**Extracted text**
▶
The first thing we do when we try to understand some program text is to divide it. For example, “12 + 34” can be divided into “12”, “+”, and “34”. If we want to include spaces, we can divide them as “12”, “ “, “+”, “ “, and “34”. Or if we are crazy, we can divide them as “12 +” and “34”.
The program texts are represented as strings. Before dividing a string, we need to decide on the rules for dividing. One set of rules can be we only care about numbers and the “+” sign. In that case, the valid substrings are “12”, “+”, and “34”.
These rules can be expressed as string patterns. Our problem can thus be phrased as dividing a string into substrings based on a set of patterns.
The substrings we divide a text into are called tokens. This process of dividing a string is called tokenization. We are going to implement a tokenizer in this article.
We will first look at the ways string patterns can be represented. Once we have these pattern representations, we are going to look at ways string patterns can be implemented. After we have discussed these implementations, we will put them together to implement a tokenizer.
This article assumes that you are comfortable with basic data structures and algorithms. We will use arrays, strings, hash tables, directed graphs, and recursion to develop the concepts in this article.
So how do we describe string patterns? One widely used notation is called regular expression. To understand regular expressions though, we need to define some new concepts.
The most basic thing we are dealing with is a string. A string can be empty or non-empty. An empty string is denoted by either "" or \(\epsilon\).
A set of strings is called a language.
Definition 1: Language
A language is defined as a set of strings.
For example, \(X = \{a, b, c\}\) is a language of three single character strings "a", "b", and "c". The language \(Y = \{abc, def\}\) has two strings "abc" and "def". And the language \(Z = \{xy\thinspace|\thinspace x \in \{a, b, c\} \thinspace and \thinspace y \in \{d, e, f\}\}\) is the same as \(W = \{ad, ae, af, bd, be, bf, cd, ce, cf\}\).
Languages are usually denoted by capital letters like A, B, X, and Y.
We combine languages using language operators. There are three language operators, union, concatenation, and kleene star, and we define them as follows.
Definition 2: Union
If we have two languages \(X\) and \(Y\), then their union \( X \cup Y \) is a set of strings that are either in \(X\) or in \(Y\).
◀
**Provided records**
▶
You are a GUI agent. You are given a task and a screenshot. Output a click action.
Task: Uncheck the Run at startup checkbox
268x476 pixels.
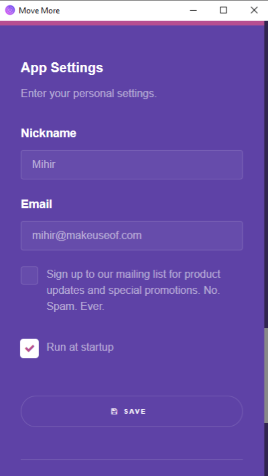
◀
▶
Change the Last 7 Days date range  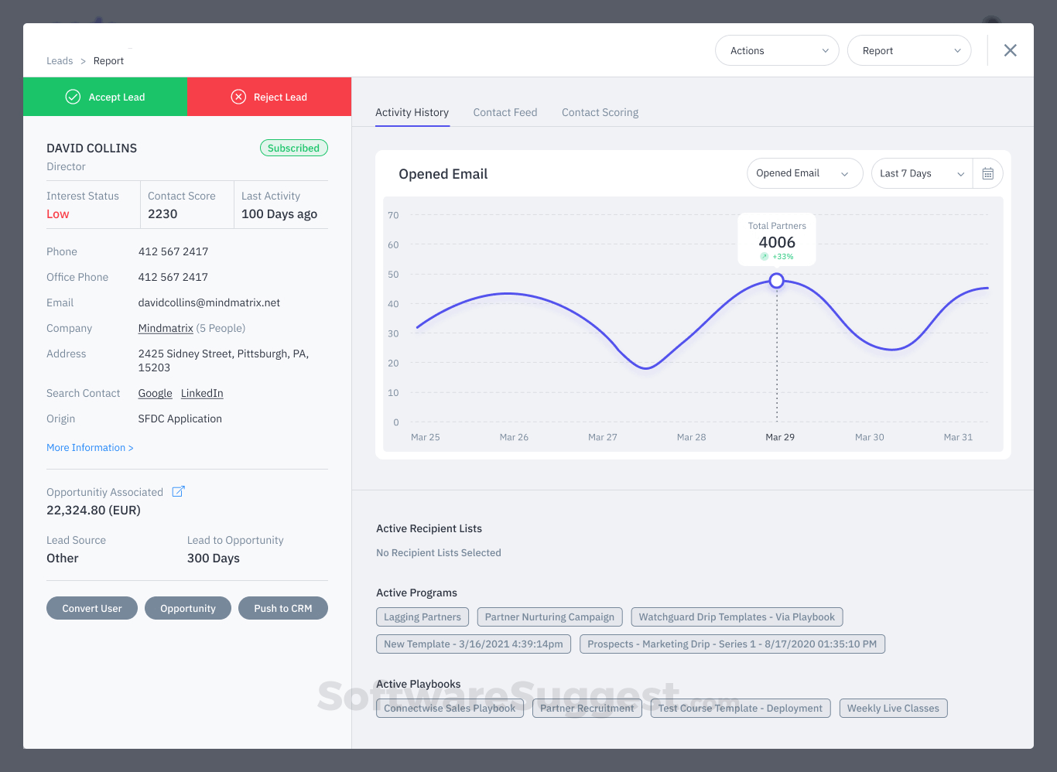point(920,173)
◀
**Exercise requirements**
a. Answer these about the tokenization article, please:
(i) What is the process of dividing a string into tokens called?
(ii) Which widely used notation for describing string patterns does it name?
(iii) What three language operators does it list?
b. Pick up the article on tokenization and string patterns right after its last sentence and continue writing it.

**Answer list**
a.
(i) Tokenization.
(ii) Regular expression.
(iii) Union, concatenation, and kleene star.

b.
$$ X \cup Y = \{w | w \in X or \thinspace w \in Y\} $$
For example, if \(X = \{ab, bc, cd\}\) and \(Y = \{cd, de, ef\}\), then \(X \cup Y\) is \(\{ab, bc, cd, de, ef\}\).
Definition 3: Concatenation
If we have two languages \(X\) and \(Y\), then their concatenation \(X\).\(Y\) is the set of strings \(vw\) such that \(v\) is in \(X\) and \(w\) is in \(Y\).
$$ X.Y = \{vw | v \in X and \thinspace w \in Y\} $$
Using the same example as above, for \(X = \{ab, bc, cd\}\) and \(Y = \{cd, de, ef\}\), \(X\).\(Y\) is \(\{abcd, abde, abef, bccd, bcde, bcef,\) \(cdcd, cdde, cdef\}\).
The next operator is less intuitive than union and concatentation. The idea is to concatenate the strings from a single language. The number of concatenations can be zero, in which it case it is an empty string, upto any number of times.
Definition 4: Kleene star
If we have a language \(X\), then its kleene star \(X*\) is a set of strings constructed by the concatenation of the strings of \(X\) zero or more times.
For example, if \( X = \{abc, xyz\} \), then \(X* = \{\epsilon\ , abcabc, abcxyz, xyzxyz, abcabcxyz, abcxyzxyz, xyzxyzxyz....\}\).
We now have all the tools we need to define regular expressions. Let’s start with an example. Suppose we want to represent all strings that consists of characters “a”, “b”, “c”, “1”, “2”, and “3”, such that they begin with “a”, “b”, and “c”.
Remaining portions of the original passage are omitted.